Kindheit und Familie
Da sein Vater die Zweifel-Chips in der Migros nicht verkaufen durfte, schickte ihn seine Mutter mit dem Einkaufszettel stets in den Coop. Die Gespräche am Familientisch drehten sich häufig um die Alltagsthemen im Betrieb. Das war normal. Es gehörte einfach dazu. Das familiäre Umfeld würde er als bodenständig, zurückhaltend, fast ein wenig bescheiden beschreiben. Die Eltern verwöhnten die Kinder nicht sonderlich. Klar, es war alles da. Was über das Normale hinausging, mussten sie sich aber selbst verdienen. Die Mutter ist und war schon immer eine starke Persönlichkeit. Aufgeschlossen und ihrer Zeit voraus. Als eine der ersten weiblichen Angestellten arbeitete sie im Weingeschäft des Grossvaters mit. Vom Grossvater hatte sie das volle Vertrauen, man spürte den Zusammenhalt innerhalb der Familie. Dem Vater hielt sie zudem stets den Rücken frei und kümmerte sich neben den beruflichen Tätigkeiten mit Hingabe um die Familie.

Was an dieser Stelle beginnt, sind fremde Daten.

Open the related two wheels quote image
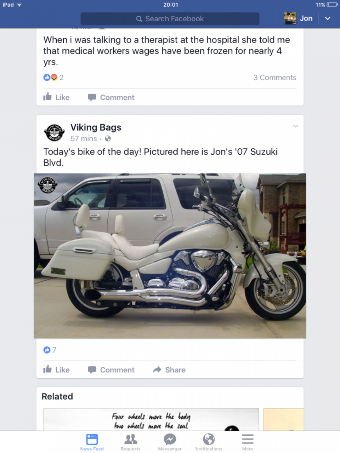340x453 pixels. 151,420
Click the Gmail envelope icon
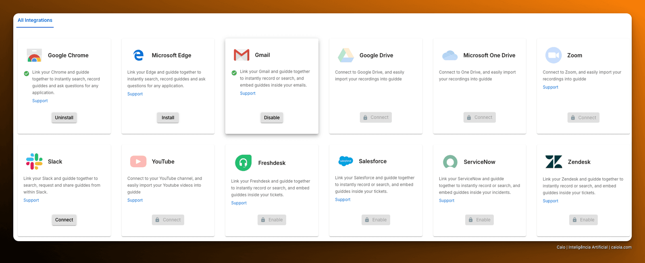 click(x=241, y=55)
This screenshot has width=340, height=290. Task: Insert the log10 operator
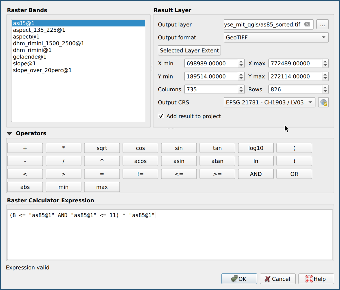pyautogui.click(x=256, y=148)
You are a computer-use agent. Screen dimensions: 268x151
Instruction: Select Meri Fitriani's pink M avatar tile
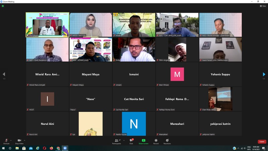point(177,74)
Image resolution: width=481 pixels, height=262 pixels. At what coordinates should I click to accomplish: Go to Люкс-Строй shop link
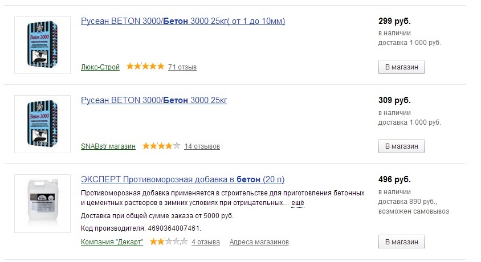tap(100, 67)
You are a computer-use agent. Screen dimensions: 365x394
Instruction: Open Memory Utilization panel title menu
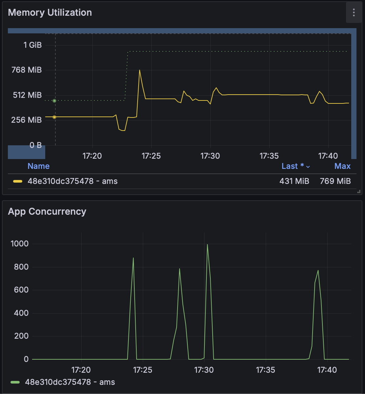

Beruflicher Werdegang – Studium, Dissertation und Einstieg bei Unilever
Der Vater hätte es gerne gesehen, wenn sein Sohn Christoph rasch in den Familienbetrieb eingestiegen wäre. Dieser hatte aber ganz andere Pläne. Es zog ihn in die grosse Welt hinaus; er wollte seinen eigenen Weg gehen, unabhängig und frei. In gewisser Weise bot er seinem Vater die Stirn. Er schrieb sich ein für das Studium zum Lebensmittel-Ingenieur an der ETH Zürich. Nach dem Abschluss verfasste er seine Dissertation zum Thema Trocknungstechnologie von Teigwaren. Es ging darum, das sogenannte Cracking (kleine Brüche und Spannungsrisse) beim Trocknen von Teigwaren zu verhindern. Diese Forschungsarbeit entstand in Zusammenarbeit mit Nestlé Buitoni. Eine spannende Zeit. Nach knapp zehn Jahren an der ETH zog es ihn zu neuen Ufern, weg von der Wissenschaft. Unilever bot ihm den Einstieg in die Welt des Verkaufs. Ganz selbstverständlich war das nicht. Er kam ja aus einer ganz anderen Richtung. Von der Pike auf lernte er das Handwerk des Key-Account-Managers (KAM). Er lernte das Einmaleins in der Beziehung zwischen Hersteller und Handel.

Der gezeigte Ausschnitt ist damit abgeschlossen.